This project is also for a class project for Stanford's CS224W: Machine Learning with Graphs class. Specifically, the simple_make_dataset is added to generate data from the OAG graph, and random_walks is modified to fit OAG data format. Also added a file to calculate results of the random walk.
This project explores various methods for bipartite link prediction using Yelp's Dataset Challenge dataset. In particular, we try to predict which restaurants a particular user will review. This was done as a class project for Stanford's Social and Information Network Analysis class (CS224W). The final report is included in the repository (writeups/final_report.pdf).

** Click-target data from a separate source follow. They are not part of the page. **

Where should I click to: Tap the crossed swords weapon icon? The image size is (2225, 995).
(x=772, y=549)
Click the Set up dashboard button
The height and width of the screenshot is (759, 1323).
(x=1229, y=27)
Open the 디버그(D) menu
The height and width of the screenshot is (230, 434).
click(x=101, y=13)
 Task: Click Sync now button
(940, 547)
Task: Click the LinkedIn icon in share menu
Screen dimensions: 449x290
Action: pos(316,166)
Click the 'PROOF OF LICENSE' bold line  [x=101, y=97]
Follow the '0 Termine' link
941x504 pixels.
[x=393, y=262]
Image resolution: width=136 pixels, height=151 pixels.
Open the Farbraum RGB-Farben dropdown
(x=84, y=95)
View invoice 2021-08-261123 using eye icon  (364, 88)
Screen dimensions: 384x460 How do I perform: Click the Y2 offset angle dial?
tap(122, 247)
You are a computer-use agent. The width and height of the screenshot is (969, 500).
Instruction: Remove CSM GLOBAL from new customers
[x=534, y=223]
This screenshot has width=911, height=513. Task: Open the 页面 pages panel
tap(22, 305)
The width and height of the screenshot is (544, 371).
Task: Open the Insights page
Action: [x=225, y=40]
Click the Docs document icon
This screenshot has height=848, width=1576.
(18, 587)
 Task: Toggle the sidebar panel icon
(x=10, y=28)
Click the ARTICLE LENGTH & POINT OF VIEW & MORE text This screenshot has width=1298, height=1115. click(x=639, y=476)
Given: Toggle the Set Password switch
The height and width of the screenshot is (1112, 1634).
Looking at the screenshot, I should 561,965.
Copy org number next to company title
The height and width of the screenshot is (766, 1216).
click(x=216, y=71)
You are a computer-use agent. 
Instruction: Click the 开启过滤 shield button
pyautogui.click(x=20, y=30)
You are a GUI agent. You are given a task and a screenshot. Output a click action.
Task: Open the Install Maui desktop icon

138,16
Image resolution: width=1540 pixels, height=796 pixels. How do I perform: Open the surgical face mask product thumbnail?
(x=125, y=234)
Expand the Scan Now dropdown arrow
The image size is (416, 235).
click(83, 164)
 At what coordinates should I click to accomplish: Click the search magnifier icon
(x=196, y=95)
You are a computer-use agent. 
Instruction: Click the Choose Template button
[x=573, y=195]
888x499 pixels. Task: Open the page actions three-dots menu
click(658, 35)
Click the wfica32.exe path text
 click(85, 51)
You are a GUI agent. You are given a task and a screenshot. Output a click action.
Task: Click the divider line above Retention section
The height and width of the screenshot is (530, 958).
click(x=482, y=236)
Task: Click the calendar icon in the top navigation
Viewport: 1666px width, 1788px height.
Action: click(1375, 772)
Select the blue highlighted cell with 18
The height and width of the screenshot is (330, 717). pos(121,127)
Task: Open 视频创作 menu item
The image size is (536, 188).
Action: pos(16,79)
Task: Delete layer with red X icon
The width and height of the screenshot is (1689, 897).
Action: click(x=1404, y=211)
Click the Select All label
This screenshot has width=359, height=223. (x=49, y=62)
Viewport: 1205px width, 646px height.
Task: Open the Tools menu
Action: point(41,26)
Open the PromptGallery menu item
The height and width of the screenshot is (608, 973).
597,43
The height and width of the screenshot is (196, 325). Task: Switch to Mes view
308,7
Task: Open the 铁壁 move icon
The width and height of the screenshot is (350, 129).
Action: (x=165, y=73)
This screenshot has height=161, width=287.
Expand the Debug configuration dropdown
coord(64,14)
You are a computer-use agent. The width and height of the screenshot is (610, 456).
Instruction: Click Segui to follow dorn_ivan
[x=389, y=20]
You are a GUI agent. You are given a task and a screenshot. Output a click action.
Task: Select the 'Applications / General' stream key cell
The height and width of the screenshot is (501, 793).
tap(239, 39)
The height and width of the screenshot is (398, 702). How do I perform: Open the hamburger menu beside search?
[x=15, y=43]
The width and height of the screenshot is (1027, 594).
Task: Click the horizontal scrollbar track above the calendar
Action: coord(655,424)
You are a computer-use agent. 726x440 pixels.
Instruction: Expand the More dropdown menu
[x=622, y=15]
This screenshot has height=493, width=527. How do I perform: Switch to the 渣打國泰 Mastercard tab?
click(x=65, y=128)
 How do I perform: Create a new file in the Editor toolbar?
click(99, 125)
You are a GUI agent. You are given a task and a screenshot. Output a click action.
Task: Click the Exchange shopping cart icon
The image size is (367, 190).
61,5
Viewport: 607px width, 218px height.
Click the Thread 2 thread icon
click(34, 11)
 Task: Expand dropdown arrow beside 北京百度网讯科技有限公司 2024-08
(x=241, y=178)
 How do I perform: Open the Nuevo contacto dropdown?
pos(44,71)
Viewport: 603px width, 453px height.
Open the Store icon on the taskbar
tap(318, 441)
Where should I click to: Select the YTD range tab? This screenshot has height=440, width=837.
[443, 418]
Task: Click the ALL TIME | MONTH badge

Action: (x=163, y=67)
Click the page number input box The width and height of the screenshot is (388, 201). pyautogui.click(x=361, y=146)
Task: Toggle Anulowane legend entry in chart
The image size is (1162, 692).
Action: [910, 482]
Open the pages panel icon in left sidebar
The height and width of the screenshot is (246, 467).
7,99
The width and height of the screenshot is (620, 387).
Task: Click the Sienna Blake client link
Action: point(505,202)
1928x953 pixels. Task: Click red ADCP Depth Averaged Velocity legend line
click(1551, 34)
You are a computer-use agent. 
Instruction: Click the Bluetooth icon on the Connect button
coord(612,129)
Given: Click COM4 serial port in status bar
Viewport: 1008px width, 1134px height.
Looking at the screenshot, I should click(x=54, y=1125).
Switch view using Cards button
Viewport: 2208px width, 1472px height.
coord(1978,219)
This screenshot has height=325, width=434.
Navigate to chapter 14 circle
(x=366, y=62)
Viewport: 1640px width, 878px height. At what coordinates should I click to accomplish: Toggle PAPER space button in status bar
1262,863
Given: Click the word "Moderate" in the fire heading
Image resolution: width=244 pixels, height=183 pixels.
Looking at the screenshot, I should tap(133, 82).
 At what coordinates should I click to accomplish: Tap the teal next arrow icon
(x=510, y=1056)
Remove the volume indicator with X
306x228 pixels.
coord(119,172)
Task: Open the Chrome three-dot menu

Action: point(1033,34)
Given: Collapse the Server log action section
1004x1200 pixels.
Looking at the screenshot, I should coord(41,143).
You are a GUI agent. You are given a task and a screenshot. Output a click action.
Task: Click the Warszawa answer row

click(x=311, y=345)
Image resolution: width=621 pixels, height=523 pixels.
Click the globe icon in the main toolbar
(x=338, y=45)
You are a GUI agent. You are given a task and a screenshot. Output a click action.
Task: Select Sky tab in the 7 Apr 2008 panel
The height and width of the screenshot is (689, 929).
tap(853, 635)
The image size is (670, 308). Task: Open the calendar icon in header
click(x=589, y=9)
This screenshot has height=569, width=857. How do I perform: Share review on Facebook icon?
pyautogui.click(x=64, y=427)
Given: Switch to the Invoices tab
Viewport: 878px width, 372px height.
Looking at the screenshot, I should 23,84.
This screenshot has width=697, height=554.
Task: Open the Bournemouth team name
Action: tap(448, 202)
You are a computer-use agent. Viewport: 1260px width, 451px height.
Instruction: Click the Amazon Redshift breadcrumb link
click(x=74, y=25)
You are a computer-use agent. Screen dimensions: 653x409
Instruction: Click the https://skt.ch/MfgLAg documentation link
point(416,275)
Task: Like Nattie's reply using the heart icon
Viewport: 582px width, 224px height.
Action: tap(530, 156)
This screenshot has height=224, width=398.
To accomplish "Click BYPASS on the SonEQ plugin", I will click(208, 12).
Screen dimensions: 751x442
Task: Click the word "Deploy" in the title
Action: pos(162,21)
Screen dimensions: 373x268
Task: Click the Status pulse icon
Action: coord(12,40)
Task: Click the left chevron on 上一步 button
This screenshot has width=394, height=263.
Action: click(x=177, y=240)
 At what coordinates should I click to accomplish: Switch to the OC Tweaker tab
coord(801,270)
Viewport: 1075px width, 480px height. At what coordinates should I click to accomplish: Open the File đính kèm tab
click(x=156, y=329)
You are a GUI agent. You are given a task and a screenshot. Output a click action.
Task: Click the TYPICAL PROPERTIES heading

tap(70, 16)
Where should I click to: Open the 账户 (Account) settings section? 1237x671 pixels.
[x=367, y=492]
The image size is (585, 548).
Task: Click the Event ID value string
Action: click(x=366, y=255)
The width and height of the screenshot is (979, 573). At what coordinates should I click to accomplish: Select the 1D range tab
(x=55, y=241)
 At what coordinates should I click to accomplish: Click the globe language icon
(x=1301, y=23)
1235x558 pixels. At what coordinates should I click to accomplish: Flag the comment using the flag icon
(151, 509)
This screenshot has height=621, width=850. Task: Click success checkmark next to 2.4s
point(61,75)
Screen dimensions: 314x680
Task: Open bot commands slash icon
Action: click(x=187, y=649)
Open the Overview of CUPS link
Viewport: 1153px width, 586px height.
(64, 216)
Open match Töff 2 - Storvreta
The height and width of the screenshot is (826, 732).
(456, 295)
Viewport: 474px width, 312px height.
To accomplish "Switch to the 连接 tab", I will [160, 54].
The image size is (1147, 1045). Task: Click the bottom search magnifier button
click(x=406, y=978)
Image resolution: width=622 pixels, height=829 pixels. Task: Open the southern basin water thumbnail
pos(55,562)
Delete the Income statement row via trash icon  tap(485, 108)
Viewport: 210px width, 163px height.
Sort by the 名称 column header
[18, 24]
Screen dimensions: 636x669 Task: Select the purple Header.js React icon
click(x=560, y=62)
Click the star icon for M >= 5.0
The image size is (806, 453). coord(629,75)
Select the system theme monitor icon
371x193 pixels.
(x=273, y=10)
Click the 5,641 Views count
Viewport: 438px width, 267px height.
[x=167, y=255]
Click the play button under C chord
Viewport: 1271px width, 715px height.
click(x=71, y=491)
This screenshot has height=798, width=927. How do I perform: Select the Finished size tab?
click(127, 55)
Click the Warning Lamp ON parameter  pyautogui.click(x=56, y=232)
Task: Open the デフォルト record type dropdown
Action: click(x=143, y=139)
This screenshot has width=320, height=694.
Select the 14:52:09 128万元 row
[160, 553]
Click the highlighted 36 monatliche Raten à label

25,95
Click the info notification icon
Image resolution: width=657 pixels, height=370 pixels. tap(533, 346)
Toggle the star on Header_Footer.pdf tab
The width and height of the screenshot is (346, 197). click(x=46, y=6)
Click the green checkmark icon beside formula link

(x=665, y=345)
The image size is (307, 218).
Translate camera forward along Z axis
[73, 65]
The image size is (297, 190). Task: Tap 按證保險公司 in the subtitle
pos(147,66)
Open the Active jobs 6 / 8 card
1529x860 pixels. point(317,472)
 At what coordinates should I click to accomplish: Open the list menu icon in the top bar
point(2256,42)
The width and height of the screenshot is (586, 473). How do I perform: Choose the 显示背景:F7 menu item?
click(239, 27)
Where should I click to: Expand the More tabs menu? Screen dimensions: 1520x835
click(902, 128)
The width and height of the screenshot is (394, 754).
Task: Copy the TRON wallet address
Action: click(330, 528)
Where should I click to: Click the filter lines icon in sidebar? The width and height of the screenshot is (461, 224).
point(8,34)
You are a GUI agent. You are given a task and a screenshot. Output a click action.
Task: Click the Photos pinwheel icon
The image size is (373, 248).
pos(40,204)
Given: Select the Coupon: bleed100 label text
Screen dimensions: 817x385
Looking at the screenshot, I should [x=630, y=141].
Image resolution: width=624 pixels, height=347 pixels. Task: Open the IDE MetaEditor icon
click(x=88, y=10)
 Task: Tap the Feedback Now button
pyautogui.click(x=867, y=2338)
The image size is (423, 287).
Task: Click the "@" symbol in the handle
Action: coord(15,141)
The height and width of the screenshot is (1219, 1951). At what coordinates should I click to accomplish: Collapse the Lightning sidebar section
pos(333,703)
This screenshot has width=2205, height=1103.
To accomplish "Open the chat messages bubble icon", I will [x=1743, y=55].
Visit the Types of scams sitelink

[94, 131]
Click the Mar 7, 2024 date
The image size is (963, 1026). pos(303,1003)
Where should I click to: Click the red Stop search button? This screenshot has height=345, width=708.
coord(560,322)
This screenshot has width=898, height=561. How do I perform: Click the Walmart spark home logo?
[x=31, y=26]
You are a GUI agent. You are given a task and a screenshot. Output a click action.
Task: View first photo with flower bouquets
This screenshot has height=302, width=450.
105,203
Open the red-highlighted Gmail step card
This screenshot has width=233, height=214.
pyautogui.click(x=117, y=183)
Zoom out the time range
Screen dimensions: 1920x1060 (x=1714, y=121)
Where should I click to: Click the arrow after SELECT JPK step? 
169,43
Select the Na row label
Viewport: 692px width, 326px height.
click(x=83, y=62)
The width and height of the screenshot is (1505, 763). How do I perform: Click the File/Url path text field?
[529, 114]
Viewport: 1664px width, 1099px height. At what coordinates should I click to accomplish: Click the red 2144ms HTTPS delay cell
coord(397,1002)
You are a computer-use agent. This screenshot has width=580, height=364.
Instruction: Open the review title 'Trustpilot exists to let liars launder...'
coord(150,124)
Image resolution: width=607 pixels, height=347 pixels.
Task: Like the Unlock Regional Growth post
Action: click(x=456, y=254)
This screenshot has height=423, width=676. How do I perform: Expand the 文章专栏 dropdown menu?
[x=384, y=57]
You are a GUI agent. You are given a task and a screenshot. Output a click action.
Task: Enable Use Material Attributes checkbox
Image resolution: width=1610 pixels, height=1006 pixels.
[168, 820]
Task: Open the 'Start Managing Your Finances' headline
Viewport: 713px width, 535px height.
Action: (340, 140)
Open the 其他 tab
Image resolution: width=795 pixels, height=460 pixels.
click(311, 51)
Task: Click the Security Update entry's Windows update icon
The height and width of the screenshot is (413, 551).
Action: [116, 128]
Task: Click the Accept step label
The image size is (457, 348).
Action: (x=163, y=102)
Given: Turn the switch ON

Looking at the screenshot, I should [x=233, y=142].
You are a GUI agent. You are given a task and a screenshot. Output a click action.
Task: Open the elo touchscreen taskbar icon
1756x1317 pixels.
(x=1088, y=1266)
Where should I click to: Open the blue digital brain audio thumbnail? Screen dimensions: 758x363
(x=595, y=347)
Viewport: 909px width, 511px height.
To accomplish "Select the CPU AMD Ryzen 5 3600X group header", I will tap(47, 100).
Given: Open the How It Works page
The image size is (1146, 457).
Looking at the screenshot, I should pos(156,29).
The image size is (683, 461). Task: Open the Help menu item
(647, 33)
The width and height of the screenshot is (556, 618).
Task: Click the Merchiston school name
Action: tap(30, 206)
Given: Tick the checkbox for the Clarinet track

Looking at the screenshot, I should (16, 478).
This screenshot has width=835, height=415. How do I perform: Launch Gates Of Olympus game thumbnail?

It requires scikit-learn, networkx, and snap.py to run.
- Place Yelp academic datasets in data/provided
- Run dataset_maker.py to generate examples
- Run any of the following files:
- dataset_metrics.py (prints various properties of the dataset)
- random_baseline.py (random predictions)
- random_walks.py (make predictions using unsupervised random walks)
- similarity.py (make predictions using heuristic similarity measures)
- supervised_classifier.py (make predictions using a supervised binary classifier)
- supervised_random_walks.py (make predictions using supervised random walks, see Backstrom and Leskovec, 2011)
- svd.py (make predictions using matrix factorization)
- Use eval.py to generate model evaluation metrics.